→ **YOUR INSTRUCTIONS**
Skip every picture and copy only the lines from the one containing "Given: Collapse the" to the final line of the records below.

DATA below:

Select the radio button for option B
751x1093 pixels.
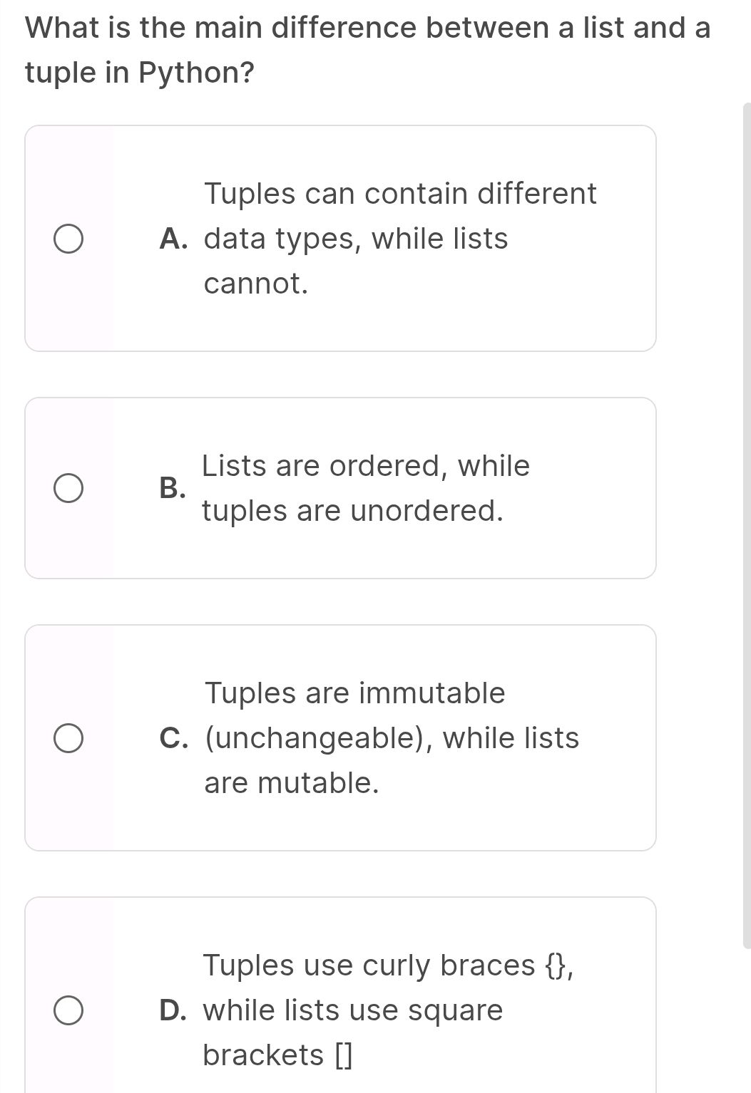point(68,489)
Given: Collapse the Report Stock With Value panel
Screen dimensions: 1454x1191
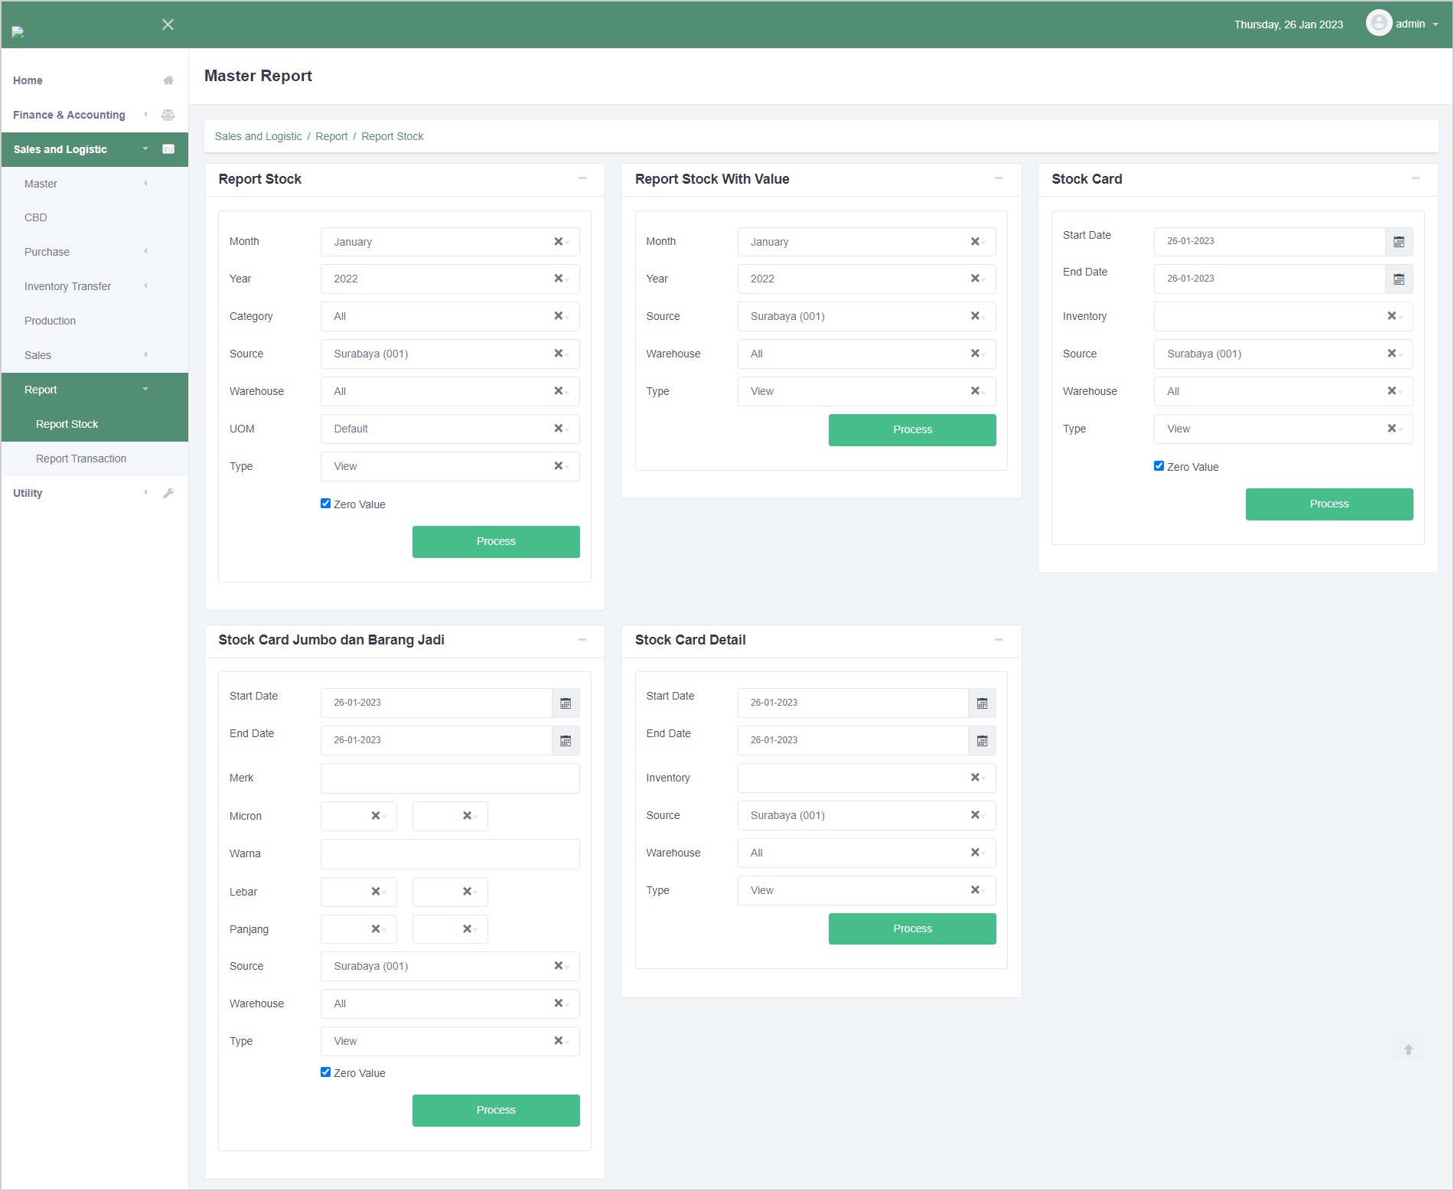Looking at the screenshot, I should (998, 178).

End of DATA.

→ **REPLY**
Given: Collapse the Report Stock With Value panel
Screen dimensions: 1454x1191
Looking at the screenshot, I should (998, 178).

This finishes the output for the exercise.